Taking the bottle onto the porch, she choked down a fast glass, then sat and slowly drank another. She told herself Liz would come, that it was only a matter of time and that she would know what to do. But that didn’t happen. Cars passed. The sun walked up the sky. The truth was hard, but in an hour seemed softer. In another, she was pleasantly drunk. That’s why she was slow to stand when a beat-up car turned into the drive, and a man climbed out. That’s why she was unafraid, and that’s why she got caught.

*

He knew about Channing Shore. She’d been in the papers and on TV, so everyone did. More important, she mattered to Elizabeth, Liz, Detective Black. The names tripped through his mind as if a single word, and images followed: Liz when she was younger, then as she was today. Channing had a lot of Liz in her face. There was a connection, and he believed in connections. Mostly, though, it was the eyes, and the eyes were the windows to the soul. That wasn’t speculation or poetic fancy. He knew how to do it, to break a person down and hold them so long the eyes became windows, in fact. That was the moment that mattered. Breath fails; the heart slows. What rises then is the innocence, the soul.

He thought about that as he stared at the girl, alone on the porch. The first time he’d passed by, her eyes were downcast, so he’d driven past a second time and then a third. Eventually, he’d parked two houses away, where he could watch and wait and think about it. He’d allowed the cops to find the last two bodies, and that was part of the plan—because Adrian, too, should suffer. But, they’d found the bodies under the church. That was his fault because he’d not thought things all the way through. He’d been overconfident, and now the church was lost.

“I can still make this work.”

But it was simpler before: rise from bed, smile, say normal things. When the time came, he’d go to other towns, find other women. That kept things clean.

But this …

It was the media and the attention, all the cops and cop theories, and how big it all was. They were using words like serial killer and psychopath and insane. No one could understand the truth of it—that it wasn’t about hate, that he didn’t have to do it.

So, why was he looking at the girl and thinking of white linen?

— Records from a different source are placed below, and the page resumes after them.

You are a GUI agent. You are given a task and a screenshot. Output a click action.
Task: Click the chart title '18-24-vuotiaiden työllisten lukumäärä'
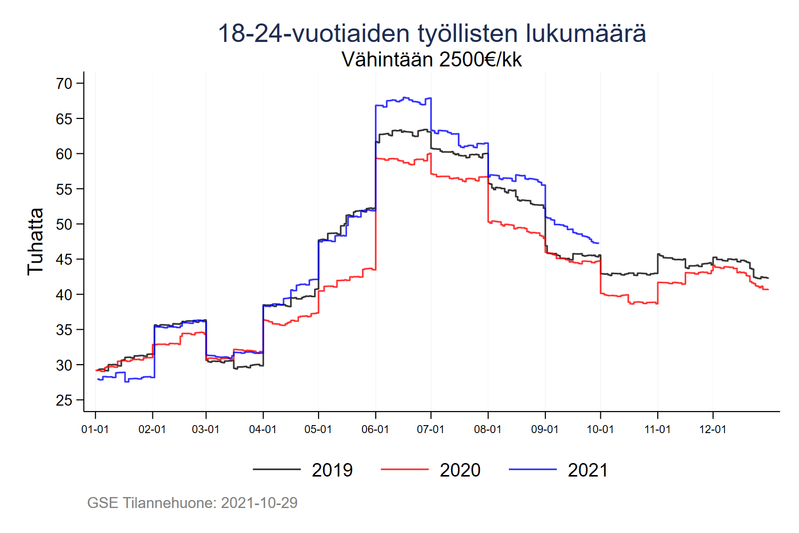tap(432, 33)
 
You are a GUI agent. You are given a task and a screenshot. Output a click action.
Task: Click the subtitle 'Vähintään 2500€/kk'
tap(432, 59)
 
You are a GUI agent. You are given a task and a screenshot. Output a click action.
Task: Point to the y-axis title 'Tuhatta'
tap(35, 241)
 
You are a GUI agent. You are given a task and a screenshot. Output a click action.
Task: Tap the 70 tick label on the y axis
tap(64, 83)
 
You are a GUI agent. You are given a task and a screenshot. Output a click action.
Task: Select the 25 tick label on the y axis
tap(64, 400)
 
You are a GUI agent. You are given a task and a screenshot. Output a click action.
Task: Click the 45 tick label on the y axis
tap(64, 259)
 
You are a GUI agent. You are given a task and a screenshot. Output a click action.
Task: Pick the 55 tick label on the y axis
tap(64, 189)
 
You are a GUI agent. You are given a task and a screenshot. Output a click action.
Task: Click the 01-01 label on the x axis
tap(95, 430)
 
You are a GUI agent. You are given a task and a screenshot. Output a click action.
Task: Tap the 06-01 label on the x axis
tap(375, 430)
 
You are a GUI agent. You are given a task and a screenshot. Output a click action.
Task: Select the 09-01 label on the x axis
tap(545, 430)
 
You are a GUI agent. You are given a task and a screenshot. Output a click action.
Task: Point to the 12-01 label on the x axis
tap(713, 430)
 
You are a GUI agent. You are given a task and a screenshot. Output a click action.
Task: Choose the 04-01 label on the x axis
tap(263, 430)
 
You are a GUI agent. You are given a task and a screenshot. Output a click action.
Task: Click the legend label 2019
tap(332, 470)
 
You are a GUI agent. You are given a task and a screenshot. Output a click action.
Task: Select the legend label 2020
tap(460, 470)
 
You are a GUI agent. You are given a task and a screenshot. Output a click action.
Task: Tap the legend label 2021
tap(588, 470)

Because God was like that sometimes.

Complicated.

*

Channing knew more than most rich girls did about junk cars, and the reasons for that were simple. She liked working-class boys. At school, the clubs. Even when she snuck out to college parties, she tried to find the part-timers and the scholarship kids. She didn’t like the buff-nailed, pale-skinned players who were like every boy she’d known growing up rich. She preferred the tattooed and rough-handed ones, those too raw and ready to care if her family had money or not. All those boys wanted were the good times, the escape; and she was the same way. That was before the basement, but she still knew the cars: the slick rubber and throaty engines, the rust buckets and the beaters.